Abstract Drilling mixed lithology formations of Shales, soft/hard Carbonates, and long Anhydrite intervals in a single section that comprises directional drilling from vertical to well landing with elevated mud weights and high overbalance represents numerous challenges including wellbore stability, tight hole, formation ledges, differential sticking, high torsional and lateral vibration levels, erratic drilling torque, poor rate of penetration, and failure to run the 7" liner to bottom. Controlling such formations with water-based mud system is difficult, even with large percentage of water-based lubricant, thus leading to multiple downhole tools failures and failing to drill this challenging section in one run. Due to the fact that drilling this section falls under a lumpsum turnkey project and the section performance and cost are crucial to the well delivery, the drilling engineering and drilling fluids teams worked together to address the section challenges by replacing the water-based mud system with a customized oil-based mud system. All associated risks for this replacement including the spill control measures and environmental hazards were discussed and presented in a risk assessment form. Wireline and logging-while-drilling formation characteristics logs in different field locations, offsets drilling performance, stuck pipe incidents, and tripability data were gathered and a rigorous lab testing was performed to formulate an efficient oil-based mud formulation with optimum bridging design to control the formation challenges whilst maintaining a competitive system cost compared to the previous water-based mud system.
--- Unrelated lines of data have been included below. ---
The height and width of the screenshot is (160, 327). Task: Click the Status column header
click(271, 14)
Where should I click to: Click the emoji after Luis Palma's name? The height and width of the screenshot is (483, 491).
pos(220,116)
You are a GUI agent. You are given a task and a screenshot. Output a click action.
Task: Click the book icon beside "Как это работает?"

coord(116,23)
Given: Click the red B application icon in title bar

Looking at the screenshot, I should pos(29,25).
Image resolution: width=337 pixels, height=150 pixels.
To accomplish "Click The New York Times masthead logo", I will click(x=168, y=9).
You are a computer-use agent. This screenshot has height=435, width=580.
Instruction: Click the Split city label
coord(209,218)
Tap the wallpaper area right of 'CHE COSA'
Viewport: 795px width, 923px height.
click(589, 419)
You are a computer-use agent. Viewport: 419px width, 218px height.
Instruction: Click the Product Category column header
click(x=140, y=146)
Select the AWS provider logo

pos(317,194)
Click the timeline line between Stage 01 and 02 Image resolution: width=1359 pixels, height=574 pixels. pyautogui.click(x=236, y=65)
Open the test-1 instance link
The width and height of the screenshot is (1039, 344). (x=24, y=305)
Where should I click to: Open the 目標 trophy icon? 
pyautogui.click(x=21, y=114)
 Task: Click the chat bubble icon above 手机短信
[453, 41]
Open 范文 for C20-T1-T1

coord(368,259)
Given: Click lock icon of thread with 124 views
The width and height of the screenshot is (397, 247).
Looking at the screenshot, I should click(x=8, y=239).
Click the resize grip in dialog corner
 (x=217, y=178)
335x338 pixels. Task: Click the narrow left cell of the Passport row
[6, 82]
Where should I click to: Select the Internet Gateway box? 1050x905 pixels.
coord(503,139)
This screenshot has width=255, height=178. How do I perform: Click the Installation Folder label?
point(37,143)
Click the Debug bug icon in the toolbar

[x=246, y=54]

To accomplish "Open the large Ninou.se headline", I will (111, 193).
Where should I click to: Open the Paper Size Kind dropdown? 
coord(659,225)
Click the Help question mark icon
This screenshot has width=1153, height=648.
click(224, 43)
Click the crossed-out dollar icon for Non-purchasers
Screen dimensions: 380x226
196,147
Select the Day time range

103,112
The optimized bridging materials design in accordance with the very low lubricity coefficient of the oil-based mud system helped strengthening the weak formations, reduced the stuck pipe risks and intensely minimized the drilling vibrations thus helped in applying full drilling parameters, improved the rate of penetration well after well, and delivered the section in one run without downhole tools failure. In addition, the controlled filtration showed exceptional tripability compared to the old mud system and saved more than 8 hours to pull the directional assembly back to surface. The 7" liner was run smoothly to the planned depth with an improved section delivery time and operational costs.